MoD ran up £1bn on credit cards

The Ministry of Defence has defended itself after figures were released revealing it spent nearly £1bn using department credit cards over the past four years, more than any other department. Records from the Cabinet Office show the MoD spent £986,041,110 on the cards over the period, with 14,271 cards held by the department as of last December. The details emerged in a list of the top 20 organisations with the highest spend through the Government Procurement Card (GPC), a branded Visa purchasing card used by the public sector. Other organisations on the list, released on 13 July in response to a freedom of information request, included the Environment Agency, Kent County Council, the Prison Service, the Foreign Office, the Home Office, the City Of Edinburgh, the BBC, L&Q Housing Trust and the Metropolitan police Government procurement cards are held by 140,000 Whitehall officials who ran up a £25m bill last year. An MoD spokesperson said: "The MoD is one of the largest departments in government with military and civilian personnel based all over the world." "This means that we need the speed and flexibility in procurement that the GPC provides. The GPC also cuts overhead costs – the National Audit Office concluded a transaction through GPC is, on average, £28 cheaper than a manual order and payment process – and so provides good value for money for the taxpayer."The Daily Telegraph reported that the MoD had refused to follow other departments in publishing a breakdown of expenditure on the cards and claimed that several officials at the department have been privately disciplined or prosecuted over fraudulent or inappropriate use of the cards.
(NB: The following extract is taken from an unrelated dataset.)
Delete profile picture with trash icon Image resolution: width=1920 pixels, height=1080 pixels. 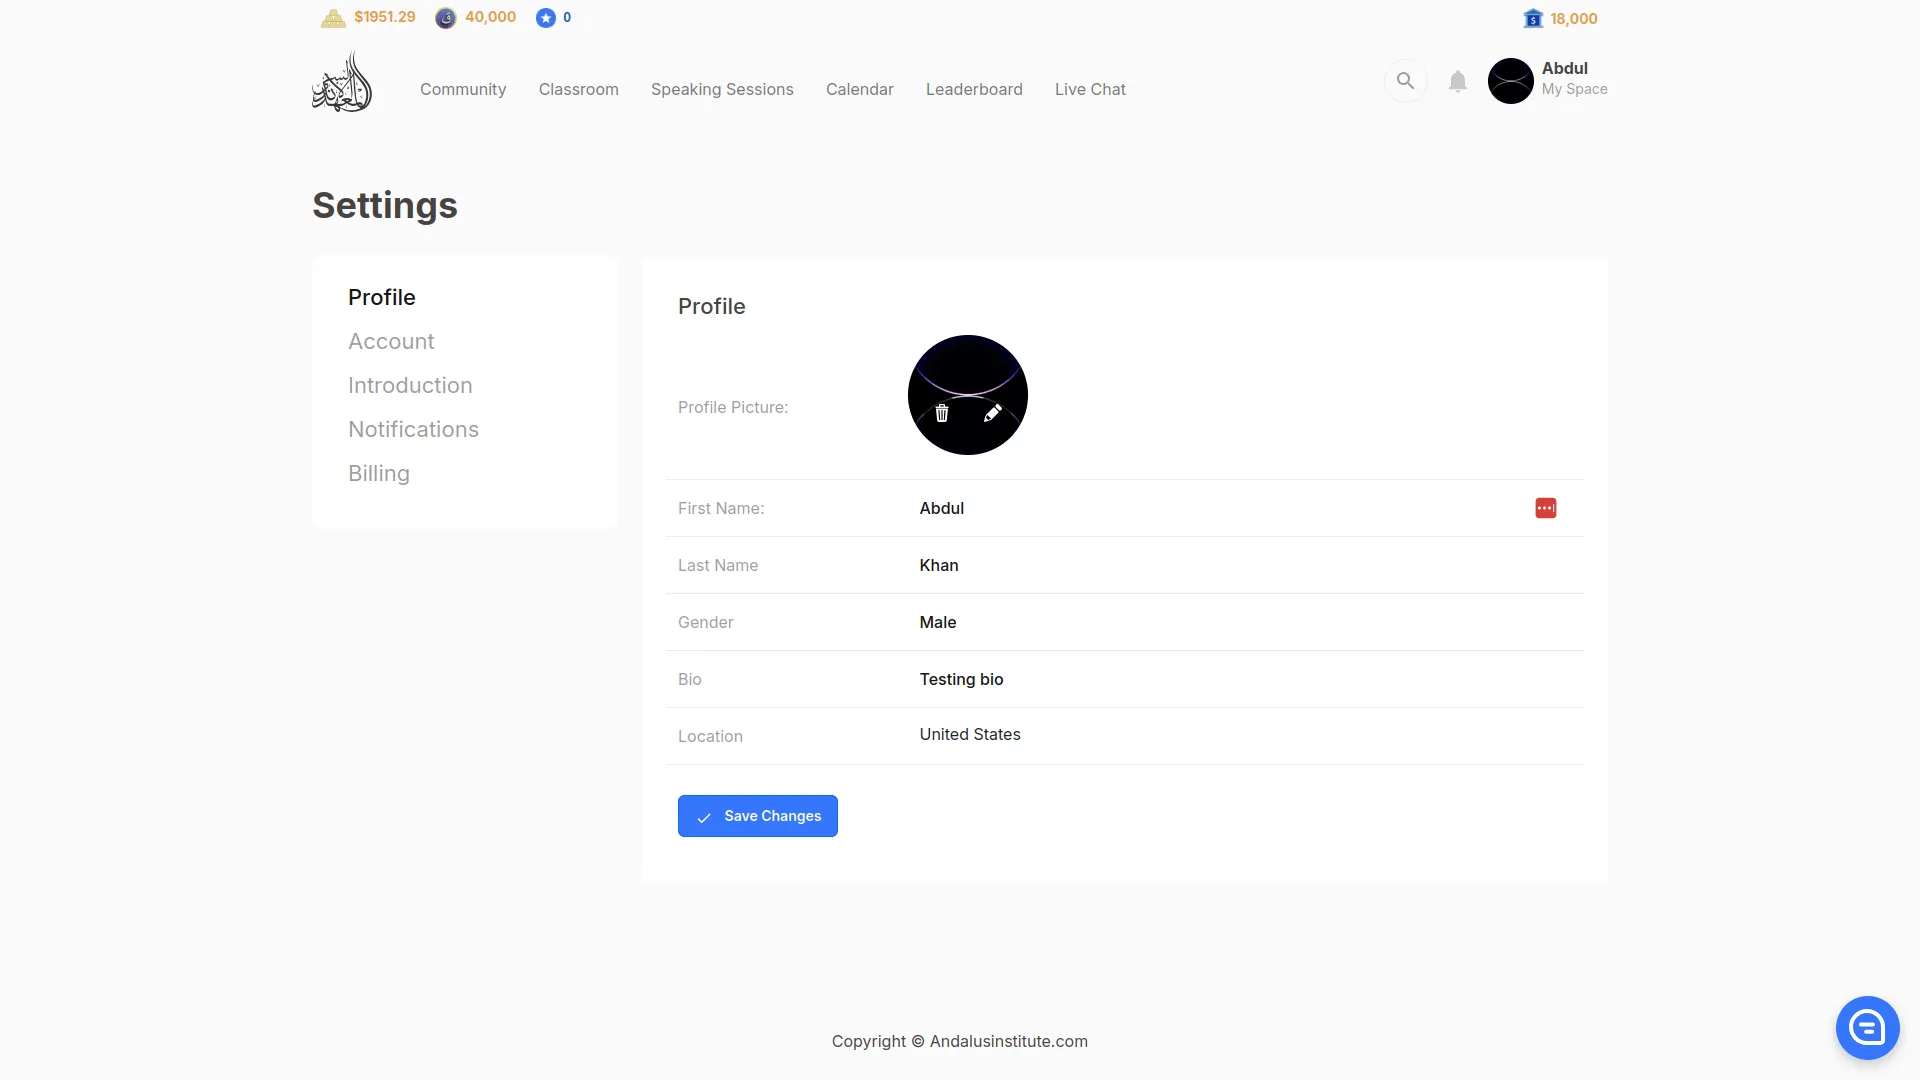(942, 413)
Releasing the list, the Cabinet Office insisted that the GPC was not a credit card. "It is a payment charge card that allows public sector workers to pay for low value items in a controlled, secure and efficient way typically removing 95% of administrative effort," it said in an accompanying statement. It emerged earlier this month that ministers were set to publish all spending on government credit cards in order to expose profligacy and waste as part of new plans to reveal large amounts of government data showing low-performing services. Bills released under the Freedom of Information Act have included spending last year, such as a £370,000 bill for restaurants and takeaways, £3m on foreign travel and £117,000 for leisure activities including theatre tickets, golfing trips and football matches.